(DATA IN THIS EXERCISE begins)
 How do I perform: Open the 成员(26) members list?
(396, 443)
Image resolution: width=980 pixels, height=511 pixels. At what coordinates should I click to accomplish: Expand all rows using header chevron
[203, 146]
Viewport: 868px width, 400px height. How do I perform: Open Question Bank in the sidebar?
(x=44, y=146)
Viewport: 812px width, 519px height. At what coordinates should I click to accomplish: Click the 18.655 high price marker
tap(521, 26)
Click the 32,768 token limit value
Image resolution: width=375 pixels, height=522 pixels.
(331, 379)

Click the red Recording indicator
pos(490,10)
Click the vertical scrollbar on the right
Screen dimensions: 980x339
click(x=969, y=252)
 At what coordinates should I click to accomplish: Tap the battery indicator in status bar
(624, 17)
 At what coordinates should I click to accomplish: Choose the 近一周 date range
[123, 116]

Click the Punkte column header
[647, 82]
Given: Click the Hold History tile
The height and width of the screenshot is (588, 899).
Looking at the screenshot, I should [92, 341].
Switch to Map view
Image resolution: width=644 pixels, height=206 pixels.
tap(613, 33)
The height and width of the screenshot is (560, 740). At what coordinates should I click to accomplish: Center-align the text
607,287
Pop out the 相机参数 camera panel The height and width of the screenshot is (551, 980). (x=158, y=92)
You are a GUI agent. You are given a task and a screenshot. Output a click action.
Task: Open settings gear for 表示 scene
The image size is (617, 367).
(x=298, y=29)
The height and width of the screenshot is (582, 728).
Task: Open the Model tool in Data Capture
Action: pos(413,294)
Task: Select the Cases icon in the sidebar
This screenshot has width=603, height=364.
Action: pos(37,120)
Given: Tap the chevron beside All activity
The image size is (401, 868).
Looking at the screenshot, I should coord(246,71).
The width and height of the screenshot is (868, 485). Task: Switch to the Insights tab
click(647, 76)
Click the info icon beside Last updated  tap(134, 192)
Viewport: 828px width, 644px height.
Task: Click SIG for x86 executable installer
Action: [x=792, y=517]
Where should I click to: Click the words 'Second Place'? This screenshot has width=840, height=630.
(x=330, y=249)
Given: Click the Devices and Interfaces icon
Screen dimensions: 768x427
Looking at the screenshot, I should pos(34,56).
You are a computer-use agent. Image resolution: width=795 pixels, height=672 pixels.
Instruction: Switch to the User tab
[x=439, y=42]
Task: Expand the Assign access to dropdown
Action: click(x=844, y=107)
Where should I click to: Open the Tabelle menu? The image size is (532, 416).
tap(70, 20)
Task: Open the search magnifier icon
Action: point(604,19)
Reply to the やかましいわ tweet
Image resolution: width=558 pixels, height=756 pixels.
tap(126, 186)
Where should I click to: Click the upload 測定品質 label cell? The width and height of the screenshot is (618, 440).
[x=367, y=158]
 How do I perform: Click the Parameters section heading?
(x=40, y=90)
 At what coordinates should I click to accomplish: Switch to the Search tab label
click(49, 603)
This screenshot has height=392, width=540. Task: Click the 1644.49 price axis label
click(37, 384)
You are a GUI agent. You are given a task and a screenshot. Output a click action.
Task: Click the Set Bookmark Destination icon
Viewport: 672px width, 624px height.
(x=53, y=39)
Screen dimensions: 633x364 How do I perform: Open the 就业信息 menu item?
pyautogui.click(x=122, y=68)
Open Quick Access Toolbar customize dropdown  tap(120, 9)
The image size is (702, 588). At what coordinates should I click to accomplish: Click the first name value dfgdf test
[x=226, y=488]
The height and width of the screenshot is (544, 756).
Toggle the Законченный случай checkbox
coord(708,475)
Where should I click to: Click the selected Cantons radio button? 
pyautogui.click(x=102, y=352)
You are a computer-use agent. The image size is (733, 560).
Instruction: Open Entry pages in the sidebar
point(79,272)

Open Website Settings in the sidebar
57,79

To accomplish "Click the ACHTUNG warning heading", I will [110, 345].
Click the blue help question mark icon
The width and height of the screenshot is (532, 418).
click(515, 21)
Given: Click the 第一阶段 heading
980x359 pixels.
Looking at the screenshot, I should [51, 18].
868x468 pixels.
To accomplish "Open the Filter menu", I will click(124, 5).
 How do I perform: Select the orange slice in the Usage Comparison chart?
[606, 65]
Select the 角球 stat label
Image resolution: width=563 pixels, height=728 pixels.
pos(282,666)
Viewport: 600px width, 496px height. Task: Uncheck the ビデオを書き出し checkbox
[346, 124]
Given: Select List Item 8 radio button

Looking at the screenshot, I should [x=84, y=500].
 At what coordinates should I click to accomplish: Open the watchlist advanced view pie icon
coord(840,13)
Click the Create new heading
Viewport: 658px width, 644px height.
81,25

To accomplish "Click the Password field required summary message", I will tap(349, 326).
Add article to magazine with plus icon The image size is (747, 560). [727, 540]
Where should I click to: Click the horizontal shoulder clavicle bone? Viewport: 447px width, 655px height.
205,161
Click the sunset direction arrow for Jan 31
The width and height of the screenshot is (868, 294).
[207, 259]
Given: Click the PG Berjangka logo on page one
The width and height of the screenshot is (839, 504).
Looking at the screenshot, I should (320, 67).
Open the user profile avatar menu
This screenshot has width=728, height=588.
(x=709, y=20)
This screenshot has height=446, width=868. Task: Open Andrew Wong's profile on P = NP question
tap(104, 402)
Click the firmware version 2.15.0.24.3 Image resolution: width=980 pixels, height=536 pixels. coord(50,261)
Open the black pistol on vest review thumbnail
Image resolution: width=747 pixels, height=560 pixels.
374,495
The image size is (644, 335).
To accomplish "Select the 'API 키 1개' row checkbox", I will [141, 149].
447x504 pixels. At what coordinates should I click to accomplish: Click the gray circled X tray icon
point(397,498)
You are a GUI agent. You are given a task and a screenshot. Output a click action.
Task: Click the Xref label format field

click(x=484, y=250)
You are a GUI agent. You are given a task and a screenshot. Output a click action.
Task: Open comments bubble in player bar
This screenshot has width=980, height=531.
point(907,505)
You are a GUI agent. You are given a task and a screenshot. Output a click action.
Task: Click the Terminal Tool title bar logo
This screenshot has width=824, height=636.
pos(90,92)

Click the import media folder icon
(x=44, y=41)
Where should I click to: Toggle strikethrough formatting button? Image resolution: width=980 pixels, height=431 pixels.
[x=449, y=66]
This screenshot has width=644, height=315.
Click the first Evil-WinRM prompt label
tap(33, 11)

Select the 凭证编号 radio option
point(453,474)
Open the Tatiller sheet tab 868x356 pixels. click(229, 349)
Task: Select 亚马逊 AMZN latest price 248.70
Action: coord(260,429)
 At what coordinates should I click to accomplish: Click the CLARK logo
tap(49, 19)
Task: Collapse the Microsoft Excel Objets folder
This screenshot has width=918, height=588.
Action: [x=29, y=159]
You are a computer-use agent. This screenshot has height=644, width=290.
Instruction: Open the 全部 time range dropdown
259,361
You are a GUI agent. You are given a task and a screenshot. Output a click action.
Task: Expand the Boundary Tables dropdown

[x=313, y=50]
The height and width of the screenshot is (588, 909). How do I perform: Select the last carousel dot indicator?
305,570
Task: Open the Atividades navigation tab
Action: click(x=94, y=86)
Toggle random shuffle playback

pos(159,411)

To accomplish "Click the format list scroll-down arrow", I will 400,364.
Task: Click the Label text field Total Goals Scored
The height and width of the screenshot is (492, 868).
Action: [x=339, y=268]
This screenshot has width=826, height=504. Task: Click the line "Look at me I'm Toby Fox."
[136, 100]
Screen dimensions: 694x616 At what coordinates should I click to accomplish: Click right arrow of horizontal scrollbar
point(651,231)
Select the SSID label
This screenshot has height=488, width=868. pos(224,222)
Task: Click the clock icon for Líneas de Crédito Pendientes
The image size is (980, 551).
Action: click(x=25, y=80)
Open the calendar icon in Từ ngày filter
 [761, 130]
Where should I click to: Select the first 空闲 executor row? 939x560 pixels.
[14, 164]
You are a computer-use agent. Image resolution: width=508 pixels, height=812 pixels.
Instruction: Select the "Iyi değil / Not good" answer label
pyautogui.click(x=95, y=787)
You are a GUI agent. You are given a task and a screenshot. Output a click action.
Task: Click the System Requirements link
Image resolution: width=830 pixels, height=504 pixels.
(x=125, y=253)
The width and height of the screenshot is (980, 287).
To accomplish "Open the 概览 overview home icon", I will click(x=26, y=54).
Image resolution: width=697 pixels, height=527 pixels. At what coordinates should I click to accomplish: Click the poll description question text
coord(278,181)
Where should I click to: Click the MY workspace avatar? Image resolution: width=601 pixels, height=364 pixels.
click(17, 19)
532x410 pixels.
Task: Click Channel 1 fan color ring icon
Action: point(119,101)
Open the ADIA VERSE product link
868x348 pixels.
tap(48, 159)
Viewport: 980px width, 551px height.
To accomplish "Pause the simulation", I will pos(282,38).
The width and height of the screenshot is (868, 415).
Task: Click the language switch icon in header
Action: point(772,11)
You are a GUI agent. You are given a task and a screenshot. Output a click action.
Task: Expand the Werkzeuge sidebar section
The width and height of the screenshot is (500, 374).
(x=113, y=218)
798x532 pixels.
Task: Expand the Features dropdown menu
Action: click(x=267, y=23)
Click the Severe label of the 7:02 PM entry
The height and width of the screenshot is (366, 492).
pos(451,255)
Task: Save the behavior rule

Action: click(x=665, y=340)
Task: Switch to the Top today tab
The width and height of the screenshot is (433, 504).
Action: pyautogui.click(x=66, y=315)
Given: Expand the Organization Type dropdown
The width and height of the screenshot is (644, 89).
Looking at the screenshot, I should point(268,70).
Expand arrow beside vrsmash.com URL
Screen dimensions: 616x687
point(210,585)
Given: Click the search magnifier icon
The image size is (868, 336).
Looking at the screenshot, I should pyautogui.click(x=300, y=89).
(DATA IN THIS EXERCISE ends)
## AIM OF THE TASK:
Go through the entries and return each line where the word "computer" appears.

## RESPONSE TO THE EXERCISE:
You are a computer-use agent. Image resolution: width=795 pixels, height=672 pixels.
You are a computer-use agent. The image size is (733, 560).
You are a computer-use agent. This screenshot has height=644, width=290.
You are a computer-use agent. Image resolution: width=508 pixels, height=812 pixels.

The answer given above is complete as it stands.